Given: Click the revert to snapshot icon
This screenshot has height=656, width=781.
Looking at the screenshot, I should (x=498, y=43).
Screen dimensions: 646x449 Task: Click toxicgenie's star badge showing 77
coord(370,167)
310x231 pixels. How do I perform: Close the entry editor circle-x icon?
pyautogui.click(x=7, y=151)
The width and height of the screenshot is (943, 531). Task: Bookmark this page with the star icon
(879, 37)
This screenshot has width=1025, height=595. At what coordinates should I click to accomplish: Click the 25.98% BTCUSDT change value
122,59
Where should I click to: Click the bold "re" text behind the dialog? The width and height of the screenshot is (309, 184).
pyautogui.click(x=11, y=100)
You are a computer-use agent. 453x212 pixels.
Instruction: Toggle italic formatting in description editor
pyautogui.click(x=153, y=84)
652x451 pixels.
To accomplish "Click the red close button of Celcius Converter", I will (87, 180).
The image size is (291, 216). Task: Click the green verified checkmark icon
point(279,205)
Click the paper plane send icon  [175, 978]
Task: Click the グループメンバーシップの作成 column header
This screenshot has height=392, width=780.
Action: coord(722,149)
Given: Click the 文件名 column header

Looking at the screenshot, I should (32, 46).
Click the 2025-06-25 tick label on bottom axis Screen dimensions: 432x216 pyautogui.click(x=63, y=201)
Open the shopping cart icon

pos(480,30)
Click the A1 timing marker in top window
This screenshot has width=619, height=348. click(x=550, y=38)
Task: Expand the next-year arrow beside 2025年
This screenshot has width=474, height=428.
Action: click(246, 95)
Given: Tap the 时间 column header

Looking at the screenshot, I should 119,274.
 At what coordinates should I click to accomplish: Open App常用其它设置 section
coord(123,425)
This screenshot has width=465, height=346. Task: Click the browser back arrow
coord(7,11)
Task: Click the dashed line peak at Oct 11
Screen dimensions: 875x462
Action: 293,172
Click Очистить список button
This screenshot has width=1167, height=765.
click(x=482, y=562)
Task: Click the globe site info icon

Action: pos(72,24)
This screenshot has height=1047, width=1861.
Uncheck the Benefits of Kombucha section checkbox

********************

Set exercise:
Copy the material word for word, from the very first line up to and including the line with "coord(370,167)".

Correct answer:
Given: Click the revert to snapshot icon
This screenshot has height=656, width=781.
Looking at the screenshot, I should (x=498, y=43).
Screen dimensions: 646x449 Task: Click toxicgenie's star badge showing 77
coord(370,167)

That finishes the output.